1973

The Law That Named a List

Richard Nixon signed the Endangered Species Act into law, creating a legal framework to protect animals and plants from extinction.

December 28Original articlein the voice of PRECISE
United States
United States

President Richard Nixon signed the Endangered Species Act of 1973 with a stroke of a pen. The law did not create a single park or preserve a specific tract of land. It created a list. Any species added to the list of endangered or threatened lifeforms gained the full protection of the United States government, making it illegal to harm them or destroy their critical habitat.
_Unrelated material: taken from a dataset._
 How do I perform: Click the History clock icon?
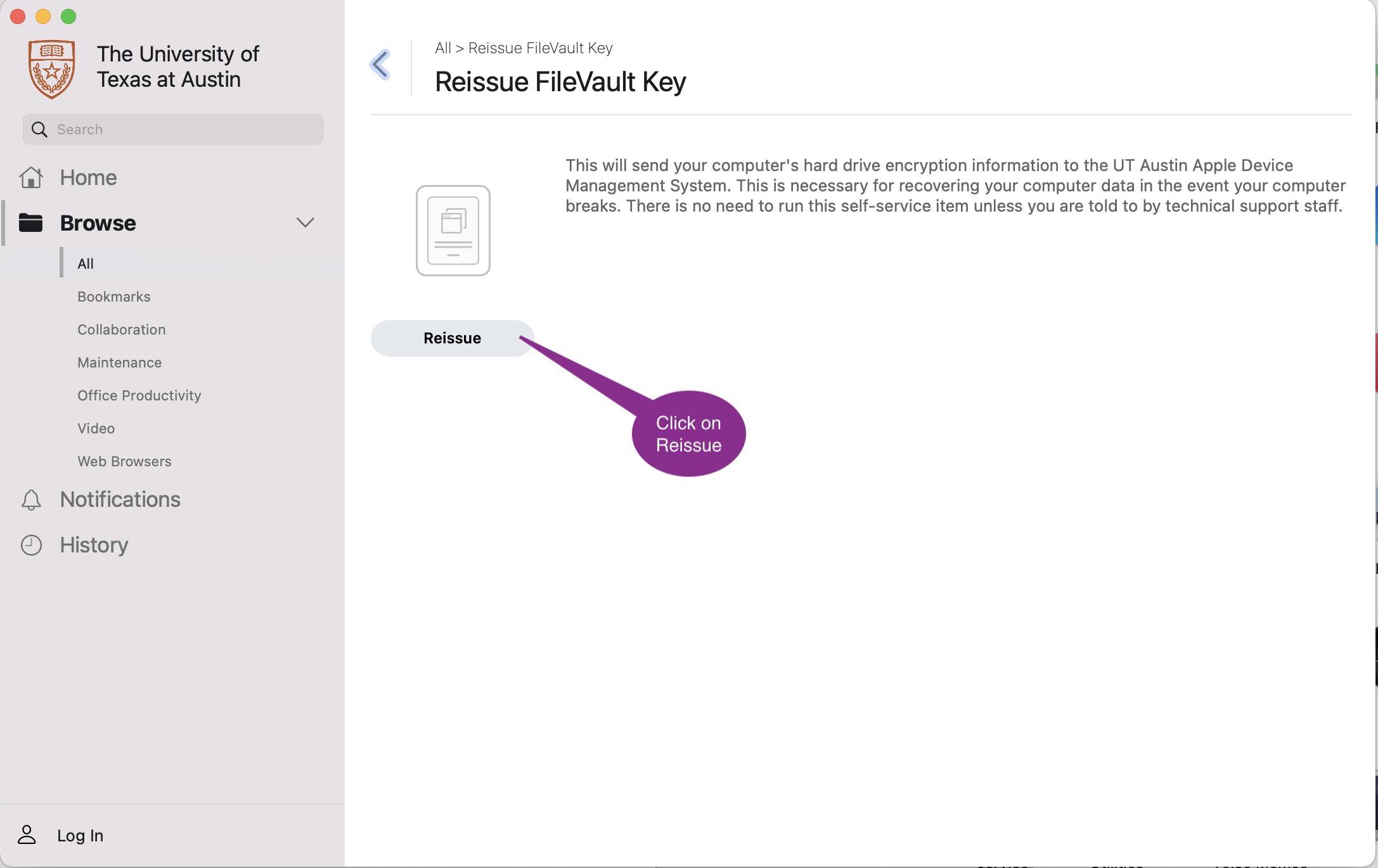click(x=31, y=546)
The act passed with near-unanimous support, a bipartisan consensus that the nation’s biological heritage required a legal safety net. Its power was immediate and absolute. Federal agencies could not authorize or fund actions that jeopardized a listed species. This provision would later halt dams, highways, and housing developments. The law’s authority rested not on the charisma of its beneficiaries but on a simple bureaucratic designation.
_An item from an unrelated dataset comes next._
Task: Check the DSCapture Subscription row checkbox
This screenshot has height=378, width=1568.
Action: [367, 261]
A common misunderstanding frames the act as a tool for protecting only mammals like grizzly bears or bald eagles. Its first major test involved a small, drab fish. The 1975 listing of the snail darter, a three-inch perch, temporarily stopped the nearly complete Tellico Dam in Tennessee. The Supreme Court affirmed the law’s plain language in 1978, stating its intent was to halt extinction “whatever the cost.”

The lasting impact is a transformed landscape of American conservation. The list, managed by the U.S. Fish and Wildlife Service, has grown to include over 1,600 species. It has prevented the extinction of 99% of the species under its care, including the American alligator and the peregrine falcon. The act operates as a medical triage system for the natural world, prioritizing intervention based on cold, clinical necessity rather than sentiment.